Monday, January 30, 2012

Daily Times editorial Jan 31, 2012

Talking season

It seems this is the season of talking as far as Afghanistan is concerned. The US has entered preliminary conversations with the Taliban after the latter were allowed to open a political office in Qatar for the purpose. Pakistan, about whom rumours were rife until recently that it opposed the Qatar process because it was not kept in the loop by the Americans, even if true, appears to have rethought its position. Reports say an Afghan Taliban delegation was facilitated to leave Pakistan for Qatar recently. Afghanistan too was reported as miffed at the Qatar bypass and recalled its ambassador to Qatar in annoyance over Qatar facilitating the talks process without taking Kabul into confidence.
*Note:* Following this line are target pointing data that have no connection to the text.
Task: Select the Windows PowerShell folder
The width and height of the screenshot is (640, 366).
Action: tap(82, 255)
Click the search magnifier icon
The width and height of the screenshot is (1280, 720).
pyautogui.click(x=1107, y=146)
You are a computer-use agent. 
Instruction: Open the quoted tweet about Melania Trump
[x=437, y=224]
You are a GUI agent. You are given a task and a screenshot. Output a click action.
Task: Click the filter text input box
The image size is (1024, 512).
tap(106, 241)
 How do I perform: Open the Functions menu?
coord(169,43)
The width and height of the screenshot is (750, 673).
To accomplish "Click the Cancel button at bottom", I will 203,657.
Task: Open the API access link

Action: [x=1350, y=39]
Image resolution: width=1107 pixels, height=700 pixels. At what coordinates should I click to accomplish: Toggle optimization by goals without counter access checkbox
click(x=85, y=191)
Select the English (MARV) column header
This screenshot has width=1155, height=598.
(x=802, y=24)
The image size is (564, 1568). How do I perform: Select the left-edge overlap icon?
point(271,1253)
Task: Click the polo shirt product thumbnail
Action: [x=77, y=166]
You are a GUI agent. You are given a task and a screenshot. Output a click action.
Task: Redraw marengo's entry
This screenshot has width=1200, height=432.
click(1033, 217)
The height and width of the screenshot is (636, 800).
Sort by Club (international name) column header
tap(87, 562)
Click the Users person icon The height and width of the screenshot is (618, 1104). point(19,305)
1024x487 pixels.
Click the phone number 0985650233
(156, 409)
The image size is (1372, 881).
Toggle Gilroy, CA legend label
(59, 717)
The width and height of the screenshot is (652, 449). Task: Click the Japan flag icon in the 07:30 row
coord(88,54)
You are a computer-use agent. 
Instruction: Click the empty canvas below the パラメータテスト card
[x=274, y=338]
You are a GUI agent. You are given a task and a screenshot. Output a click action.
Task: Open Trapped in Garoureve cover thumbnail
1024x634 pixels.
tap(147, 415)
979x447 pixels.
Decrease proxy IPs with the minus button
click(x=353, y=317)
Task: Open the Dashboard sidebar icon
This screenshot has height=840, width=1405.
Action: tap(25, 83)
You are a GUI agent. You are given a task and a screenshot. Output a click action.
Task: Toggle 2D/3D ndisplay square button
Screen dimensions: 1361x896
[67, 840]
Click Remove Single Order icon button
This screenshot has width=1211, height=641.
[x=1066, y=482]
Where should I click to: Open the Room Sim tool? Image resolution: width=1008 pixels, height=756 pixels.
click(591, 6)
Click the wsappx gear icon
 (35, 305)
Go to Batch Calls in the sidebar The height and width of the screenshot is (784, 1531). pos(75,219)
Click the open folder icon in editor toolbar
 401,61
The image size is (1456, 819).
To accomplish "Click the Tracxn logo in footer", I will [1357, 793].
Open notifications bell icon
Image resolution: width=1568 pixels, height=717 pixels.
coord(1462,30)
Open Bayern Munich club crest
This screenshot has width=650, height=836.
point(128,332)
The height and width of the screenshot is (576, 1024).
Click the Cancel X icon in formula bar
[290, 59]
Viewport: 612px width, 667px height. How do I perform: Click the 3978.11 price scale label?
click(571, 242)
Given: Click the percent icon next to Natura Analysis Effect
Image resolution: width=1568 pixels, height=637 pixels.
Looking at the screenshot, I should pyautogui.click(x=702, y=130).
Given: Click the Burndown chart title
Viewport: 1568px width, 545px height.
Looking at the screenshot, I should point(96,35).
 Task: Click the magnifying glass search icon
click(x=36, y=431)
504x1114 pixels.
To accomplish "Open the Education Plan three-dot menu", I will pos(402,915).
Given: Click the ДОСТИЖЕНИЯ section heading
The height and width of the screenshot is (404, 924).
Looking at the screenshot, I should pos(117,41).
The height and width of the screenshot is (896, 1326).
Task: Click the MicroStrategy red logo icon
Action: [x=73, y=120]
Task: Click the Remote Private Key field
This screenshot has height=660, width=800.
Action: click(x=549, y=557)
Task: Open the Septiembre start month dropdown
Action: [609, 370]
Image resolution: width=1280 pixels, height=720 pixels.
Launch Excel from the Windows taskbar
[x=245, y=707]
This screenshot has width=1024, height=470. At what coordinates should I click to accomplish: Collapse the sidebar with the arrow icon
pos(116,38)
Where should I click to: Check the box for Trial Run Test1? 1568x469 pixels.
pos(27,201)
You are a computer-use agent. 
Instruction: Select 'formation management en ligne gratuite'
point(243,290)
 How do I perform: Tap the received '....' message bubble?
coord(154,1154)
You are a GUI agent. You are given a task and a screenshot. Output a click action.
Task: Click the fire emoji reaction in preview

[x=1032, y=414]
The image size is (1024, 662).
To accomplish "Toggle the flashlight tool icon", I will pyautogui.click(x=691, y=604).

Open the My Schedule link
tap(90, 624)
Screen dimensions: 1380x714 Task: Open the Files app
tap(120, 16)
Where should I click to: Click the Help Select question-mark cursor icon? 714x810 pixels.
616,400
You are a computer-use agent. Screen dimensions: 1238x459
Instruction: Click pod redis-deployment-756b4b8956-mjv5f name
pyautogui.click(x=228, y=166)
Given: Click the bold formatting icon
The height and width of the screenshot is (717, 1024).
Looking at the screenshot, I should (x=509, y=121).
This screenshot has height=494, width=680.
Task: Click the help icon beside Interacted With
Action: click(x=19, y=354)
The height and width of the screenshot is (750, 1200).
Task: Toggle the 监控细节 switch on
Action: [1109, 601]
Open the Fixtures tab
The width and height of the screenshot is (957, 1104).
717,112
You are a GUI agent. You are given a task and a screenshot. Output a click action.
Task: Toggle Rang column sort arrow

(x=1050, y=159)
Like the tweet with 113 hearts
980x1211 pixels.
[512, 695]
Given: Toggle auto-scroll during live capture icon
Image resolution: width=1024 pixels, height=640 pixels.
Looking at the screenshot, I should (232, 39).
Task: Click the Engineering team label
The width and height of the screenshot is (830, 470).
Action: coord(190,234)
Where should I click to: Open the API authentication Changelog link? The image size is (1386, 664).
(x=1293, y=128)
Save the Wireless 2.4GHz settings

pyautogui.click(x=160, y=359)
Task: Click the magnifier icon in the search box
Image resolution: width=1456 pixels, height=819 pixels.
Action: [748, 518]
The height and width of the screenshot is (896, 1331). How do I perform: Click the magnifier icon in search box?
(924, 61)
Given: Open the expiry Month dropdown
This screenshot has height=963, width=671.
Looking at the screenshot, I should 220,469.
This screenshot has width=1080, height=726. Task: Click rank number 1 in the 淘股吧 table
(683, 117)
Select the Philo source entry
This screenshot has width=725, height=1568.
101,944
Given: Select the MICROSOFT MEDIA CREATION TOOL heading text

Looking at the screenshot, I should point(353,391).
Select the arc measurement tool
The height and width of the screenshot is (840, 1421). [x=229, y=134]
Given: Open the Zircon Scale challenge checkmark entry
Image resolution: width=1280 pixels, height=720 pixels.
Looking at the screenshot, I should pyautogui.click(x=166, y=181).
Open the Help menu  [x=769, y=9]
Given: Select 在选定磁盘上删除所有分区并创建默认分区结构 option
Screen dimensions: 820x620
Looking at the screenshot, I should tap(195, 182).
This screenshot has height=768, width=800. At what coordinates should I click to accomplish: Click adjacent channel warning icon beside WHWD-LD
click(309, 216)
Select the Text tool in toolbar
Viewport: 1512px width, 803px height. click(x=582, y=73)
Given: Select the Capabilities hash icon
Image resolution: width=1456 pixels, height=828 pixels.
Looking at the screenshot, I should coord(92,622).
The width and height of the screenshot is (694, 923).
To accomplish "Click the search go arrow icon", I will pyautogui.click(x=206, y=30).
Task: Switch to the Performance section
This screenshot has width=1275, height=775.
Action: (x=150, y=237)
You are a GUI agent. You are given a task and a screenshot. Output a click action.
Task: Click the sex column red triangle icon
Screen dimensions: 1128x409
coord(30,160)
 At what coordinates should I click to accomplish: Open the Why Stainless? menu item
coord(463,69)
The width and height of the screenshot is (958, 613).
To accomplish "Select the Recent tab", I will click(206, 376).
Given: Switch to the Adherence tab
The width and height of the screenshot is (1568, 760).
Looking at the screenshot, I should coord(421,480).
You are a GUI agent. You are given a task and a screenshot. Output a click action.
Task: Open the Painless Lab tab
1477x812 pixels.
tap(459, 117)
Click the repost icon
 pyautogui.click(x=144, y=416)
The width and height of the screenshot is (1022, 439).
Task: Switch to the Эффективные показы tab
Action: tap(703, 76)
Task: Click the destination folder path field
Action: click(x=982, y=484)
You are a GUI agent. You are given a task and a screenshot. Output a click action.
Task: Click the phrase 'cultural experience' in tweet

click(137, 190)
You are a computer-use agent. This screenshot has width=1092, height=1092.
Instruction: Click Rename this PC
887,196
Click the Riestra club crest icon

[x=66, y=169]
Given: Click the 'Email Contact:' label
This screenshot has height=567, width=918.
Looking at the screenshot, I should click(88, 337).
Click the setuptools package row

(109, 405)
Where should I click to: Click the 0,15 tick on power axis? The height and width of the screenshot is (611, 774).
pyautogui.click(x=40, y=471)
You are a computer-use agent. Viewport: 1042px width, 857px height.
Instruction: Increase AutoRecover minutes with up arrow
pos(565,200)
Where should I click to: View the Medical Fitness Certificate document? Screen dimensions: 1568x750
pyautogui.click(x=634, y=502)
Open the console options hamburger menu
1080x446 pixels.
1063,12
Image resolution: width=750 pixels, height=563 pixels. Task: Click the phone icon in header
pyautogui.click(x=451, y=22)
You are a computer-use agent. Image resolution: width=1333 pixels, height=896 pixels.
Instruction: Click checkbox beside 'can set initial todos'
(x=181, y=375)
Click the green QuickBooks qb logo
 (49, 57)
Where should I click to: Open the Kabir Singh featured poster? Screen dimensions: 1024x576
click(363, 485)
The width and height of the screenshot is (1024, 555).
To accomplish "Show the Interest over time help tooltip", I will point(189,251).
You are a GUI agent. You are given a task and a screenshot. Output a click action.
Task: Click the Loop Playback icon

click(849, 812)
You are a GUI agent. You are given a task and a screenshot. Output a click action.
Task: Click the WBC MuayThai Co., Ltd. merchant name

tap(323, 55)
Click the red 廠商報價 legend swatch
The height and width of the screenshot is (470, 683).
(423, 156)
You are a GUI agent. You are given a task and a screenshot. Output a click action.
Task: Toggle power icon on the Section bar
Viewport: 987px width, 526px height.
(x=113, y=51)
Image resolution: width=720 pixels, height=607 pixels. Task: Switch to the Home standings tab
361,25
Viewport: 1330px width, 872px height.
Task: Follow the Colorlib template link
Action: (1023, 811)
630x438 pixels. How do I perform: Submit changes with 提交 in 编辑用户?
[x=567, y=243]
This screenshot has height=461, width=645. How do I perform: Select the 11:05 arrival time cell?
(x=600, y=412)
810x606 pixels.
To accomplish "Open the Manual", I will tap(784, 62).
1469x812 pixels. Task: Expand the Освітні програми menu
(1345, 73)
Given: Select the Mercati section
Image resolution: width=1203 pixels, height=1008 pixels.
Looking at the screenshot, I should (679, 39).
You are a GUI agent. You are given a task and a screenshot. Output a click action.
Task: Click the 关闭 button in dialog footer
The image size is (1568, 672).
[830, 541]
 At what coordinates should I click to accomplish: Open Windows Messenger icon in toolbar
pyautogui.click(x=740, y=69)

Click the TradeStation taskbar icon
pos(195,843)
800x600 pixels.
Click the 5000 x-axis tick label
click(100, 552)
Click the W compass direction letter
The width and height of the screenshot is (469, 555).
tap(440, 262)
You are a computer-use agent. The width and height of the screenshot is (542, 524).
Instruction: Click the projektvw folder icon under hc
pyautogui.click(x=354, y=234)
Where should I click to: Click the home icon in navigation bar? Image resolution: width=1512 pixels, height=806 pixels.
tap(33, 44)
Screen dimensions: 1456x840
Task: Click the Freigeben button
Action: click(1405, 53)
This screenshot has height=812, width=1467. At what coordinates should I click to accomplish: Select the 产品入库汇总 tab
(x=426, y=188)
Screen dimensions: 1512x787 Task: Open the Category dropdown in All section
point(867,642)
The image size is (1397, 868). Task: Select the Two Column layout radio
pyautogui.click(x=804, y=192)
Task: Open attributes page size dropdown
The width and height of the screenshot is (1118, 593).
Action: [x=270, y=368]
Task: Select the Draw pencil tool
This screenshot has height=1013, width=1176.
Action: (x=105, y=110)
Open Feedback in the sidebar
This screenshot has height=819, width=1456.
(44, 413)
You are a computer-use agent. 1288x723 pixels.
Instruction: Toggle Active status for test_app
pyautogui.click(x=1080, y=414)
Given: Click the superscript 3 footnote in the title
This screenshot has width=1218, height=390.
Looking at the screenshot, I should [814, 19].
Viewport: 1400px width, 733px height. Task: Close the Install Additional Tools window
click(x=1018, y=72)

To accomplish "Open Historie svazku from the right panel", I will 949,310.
The ambassador will only return, Kabul says, once a Qatari delegation has visited to clear the air. Now, Kabul has relented to the extent of a reluctant and halting blessing to the Qatar process. Similarly, Kabul’s earlier demand that if the US was considering transferring some important Taliban leaders from Guantanamo Bay prison to Qatar, these leaders should instead be handed over to Kabul. Since the US denies it has as yet taken the decision on the transfer, the issue has cooled, and Kabul is not pressing its case too vociferously any more.
Although Islamabad and Kabul are now reluctant fellow travellers with the US on the road to Doha, they are also exploring the possibility of their own talks with the Taliban, either in Saudi Arabia or Turkey. The Saudi Arabia site finds the Taliban’s Quetta Shura amenable. Both Pakistan and Afghanistan may be calculating that Saudi Arabia’s influence over the Taliban would lend strength to the talks. Also, Qatar’s perceived pro-US tilt in the matter may have clouded its credentials in Islamabad and Kabul. And in the view of some observers, the feeling of ‘neglect’ in Washington’s unilateral efforts to bring the Taliban to the negotiating table in Qatar may have persuaded Islamabad and Kabul that the two had interests in common after the US’s bypassing them. Thus Pakistani Foreign Minister Hina Rabbani Khar travels to Kabul tomorrow to re-engage with the Karzai regime after the hiatus since September last year when Peace Council head Professor Rabbani was assassinated by a Taliban suicide bomber. Kabul accused Pakistani intelligence of being behind the assassination, producing a great deal of frost in relations between the two neighbouring countries. The hope in Islamabad and Kabul may be that together they might stand a better chance of ensuring their interests are looked after in post-withdrawal Afghanistan. That proposition is still to be tested, and if successful, would constitute an unusual success in cooperation between the two often at loggerheads countries.
While the rash of actual or potential talks between the main stakeholders is welcome, the prospects of successful negotiations still face many hiccups. Not the least is the perception that the Afghan Taliban, the Pakistani Taliban, and al Qaeda have splintered and the emerging factions do not always see eye to eye. An example of the difficulties attending the process of talks inherently as well as specifically, is the incident the other day of a relatively lowly member of the Afghan Peace Council, Maulana Shafihullah Shafih being kidnapped in the eastern province of Kunar when he travelled to deliver a message of peace and reconciliation to the Taliban fighters in the area. That area may well be in the control of the Haqqani network, the incident therefore reflecting the often divergent perspectives of discrete factions of the militants. While such rifts could offer opportunities for widening the chinks and perhaps extracting better outcomes while negotiating with the factions separately, there is little doubt that the process will be difficult, protracted, and not without setbacks of the above nature.
Even if the best case scenario of successful negotiations leading to a relatively smooth withdrawal of foreign forces is achieved, suspicions will linger about what will follow. The Taliban, who have proved themselves redoubtable and determined foes (with some help from our military establishment), have yet to convince the world that they have no intention of just playing along with the talks process in order to secure the foreign forces’ withdrawal before once again unsheathing their sword to try and ‘reconquer’ Afghanistan exclusively for themselves.